::: Extrait choisi

Journal de bord... Hugues Draye...
journal de bord, samedi 20 octobre 2012
"Le chef, c'est le chef !"
En ces termes (très carrés), mon frère m'a souvent parlé, quand nous étions ... ados. Faut dire : à quatorze ans, déjà, il travaillait, les week-ends, dans le cadre de ses études, dans des restos, dans des hôtels. Forcément, il en a rencontré, des chefs (des sympas, des moins sympas, des tyranniques) et il essayait de se retrouver dans ce bordel.
"Le chef, c'est le chef !"
Faut reconnaître : y a une part de vrai, dans ce slogan, contre lequel je me bats quand même, la plupart du temps.
"Le chef, c'est le chef !"
Tiens, j'ai encore une anecdote à raconter.
Le chef principal de mon boulot (qui va d'ailleurs partir dans deux s'maines) s'amène près de moi (j'étais en train de trier mon courrier, sur mon espace), GSM à l'oreille, en pleine conversation. Pendant ce temps, il alterne et me dit, de vive voix : "Y a eu une plainte au 298 chaussée d'Ixelles". Le temps que je me concentre un peu, je tente de lui dire : "Oui, lle client de cette maison ...", mais voilà, il ne semble plus écouter, tant il semble absorbé par la communication du gars, à l'autre bout de son GSM, qui, j'imagine, développe sa plainte.
Mais le chef reste là. Il continue (pendant sa communication) à me regarder dans le blanc des yeux, afin que je lui donne une réponse, le plus rapid'ment possible. J'aime pas ça. Parler à quelqu'un (qui parle en même temps à quelqu'un d'autre), ça a le don d'épuiser mes nerfs. Mais bon, il insiste, le chef, il en a sans doute l'habitude.

::::::
::: Données fournies

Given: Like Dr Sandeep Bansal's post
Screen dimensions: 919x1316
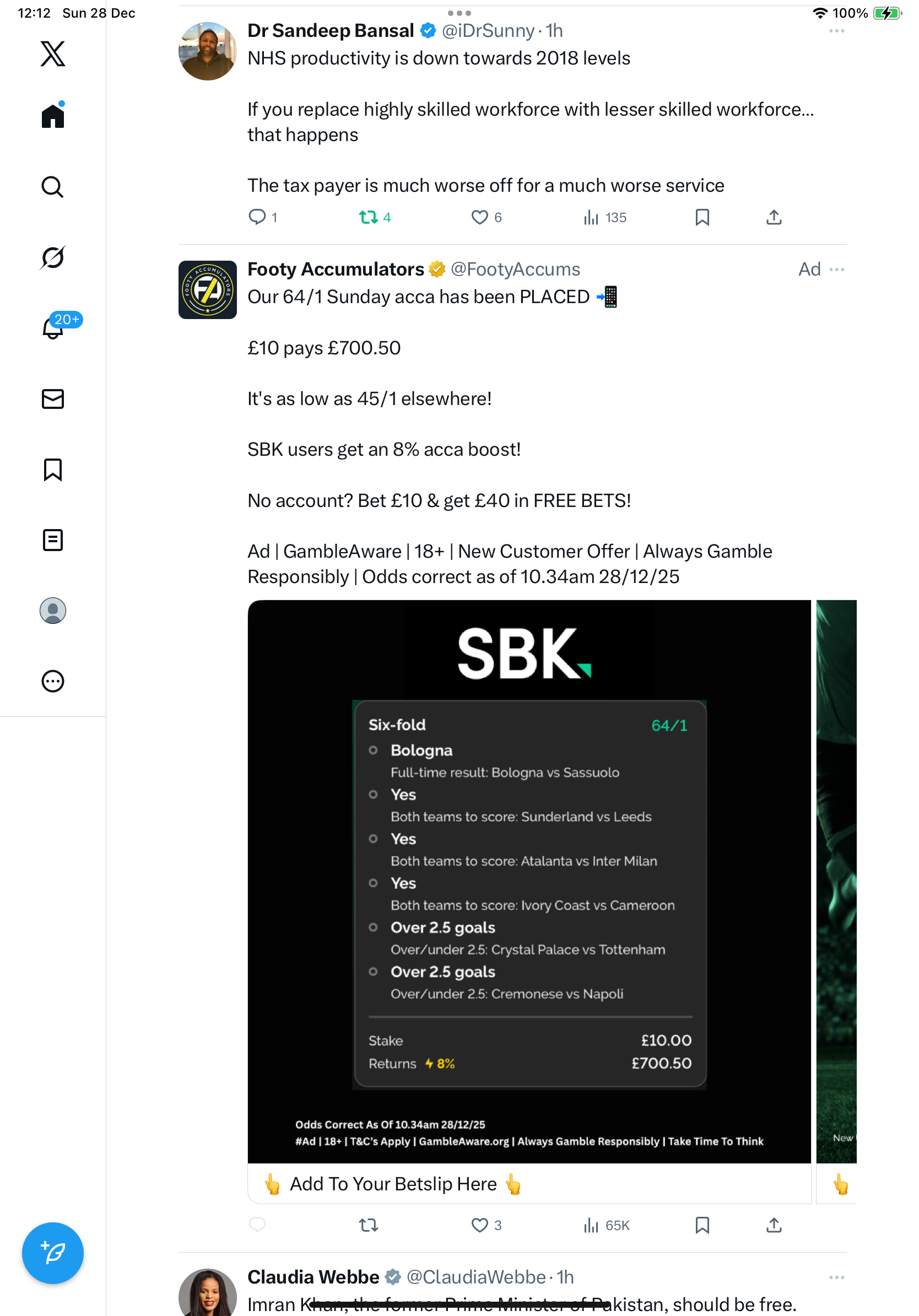Looking at the screenshot, I should [x=479, y=217].
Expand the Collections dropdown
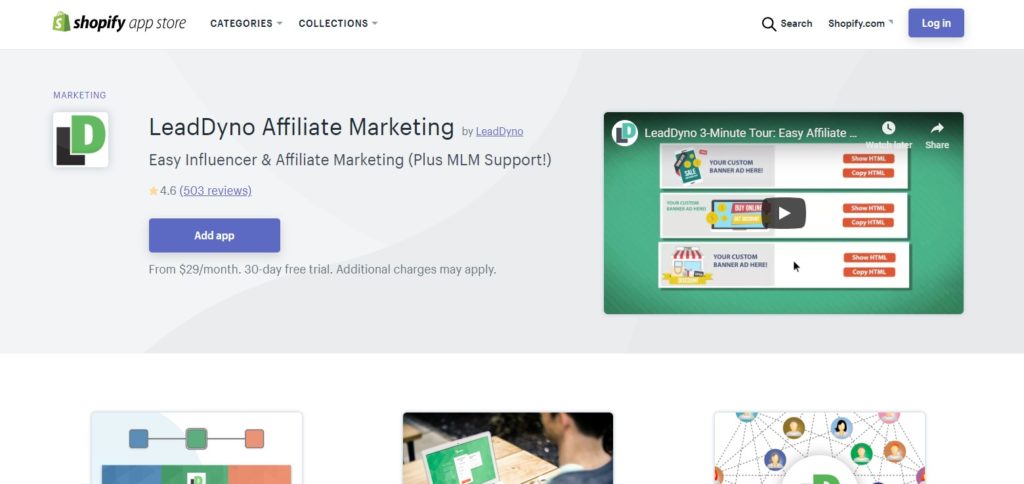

::::::

Mettez à jour le journal de bord en recopiant le passage qui commence par « journal de bord, samedi » et continue jusqu'à « anecdote à raconter. », avec « restos » remplacé par « cafés », s'il vous plaît.

journal de bord, samedi 20 octobre 2012
"Le chef, c'est le chef !"
En ces termes (très carrés), mon frère m'a souvent parlé, quand nous étions ... ados. Faut dire : à quatorze ans, déjà, il travaillait, les week-ends, dans le cadre de ses études, dans des cafés, dans des hôtels. Forcément, il en a rencontré, des chefs (des sympas, des moins sympas, des tyranniques) et il essayait de se retrouver dans ce bordel.
"Le chef, c'est le chef !"
Faut reconnaître : y a une part de vrai, dans ce slogan, contre lequel je me bats quand même, la plupart du temps.
"Le chef, c'est le chef !"
Tiens, j'ai encore une anecdote à raconter.